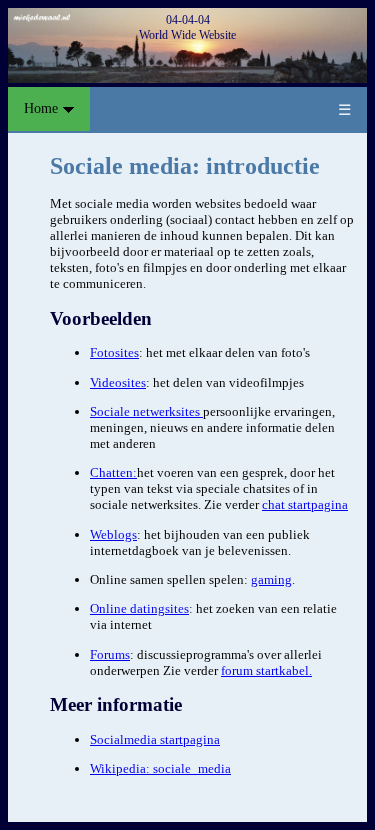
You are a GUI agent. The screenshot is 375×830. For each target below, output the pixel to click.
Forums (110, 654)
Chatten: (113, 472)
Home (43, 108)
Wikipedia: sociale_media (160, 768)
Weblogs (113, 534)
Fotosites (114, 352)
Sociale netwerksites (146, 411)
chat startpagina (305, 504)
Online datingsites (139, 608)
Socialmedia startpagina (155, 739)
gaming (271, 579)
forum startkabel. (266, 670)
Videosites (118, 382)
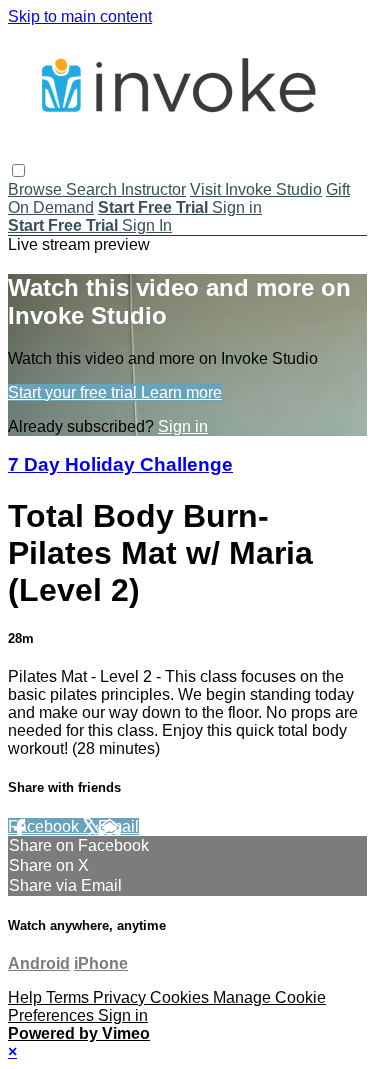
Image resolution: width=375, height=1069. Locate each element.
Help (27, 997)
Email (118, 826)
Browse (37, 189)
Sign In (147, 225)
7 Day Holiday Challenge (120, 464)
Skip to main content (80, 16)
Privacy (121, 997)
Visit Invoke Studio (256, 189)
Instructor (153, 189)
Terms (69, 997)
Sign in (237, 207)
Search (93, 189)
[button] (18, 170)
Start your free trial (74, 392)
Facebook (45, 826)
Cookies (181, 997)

...

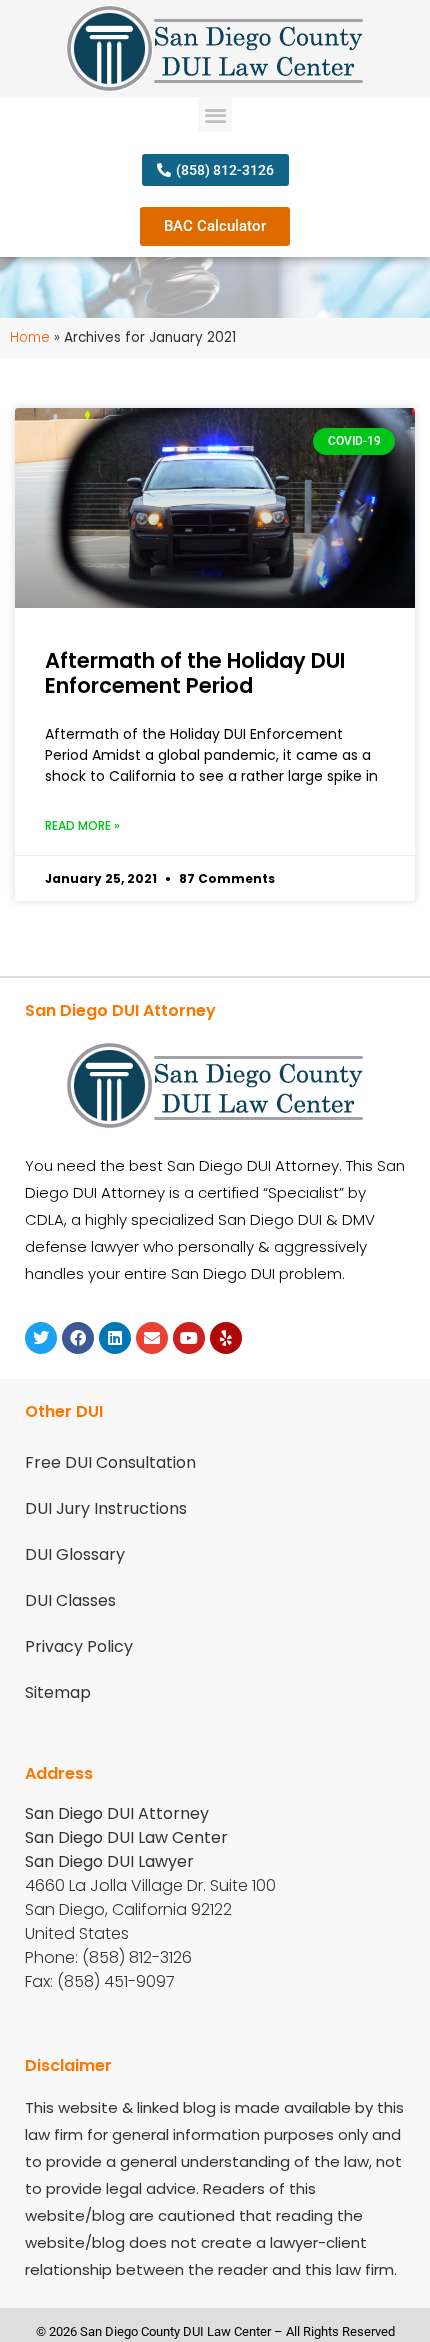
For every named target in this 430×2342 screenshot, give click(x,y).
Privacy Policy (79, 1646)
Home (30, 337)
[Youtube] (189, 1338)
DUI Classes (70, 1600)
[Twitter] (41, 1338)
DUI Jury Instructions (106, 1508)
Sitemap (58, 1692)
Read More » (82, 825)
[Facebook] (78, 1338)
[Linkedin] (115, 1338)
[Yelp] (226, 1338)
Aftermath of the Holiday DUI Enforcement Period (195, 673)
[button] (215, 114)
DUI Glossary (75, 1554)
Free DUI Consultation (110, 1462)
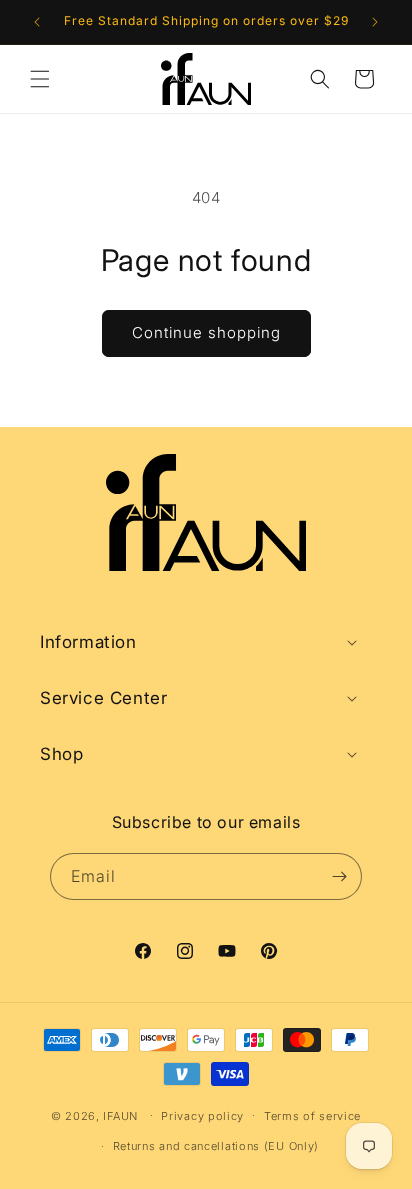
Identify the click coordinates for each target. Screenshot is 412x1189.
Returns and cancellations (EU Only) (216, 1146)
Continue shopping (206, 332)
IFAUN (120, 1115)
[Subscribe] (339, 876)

Exercise description: Output each line of the listing above that has "Holiday".

Completed exercise:
7 Day Holiday Challenge (120, 464)
Aftermath of the Holiday DUI Enforcement Period (195, 673)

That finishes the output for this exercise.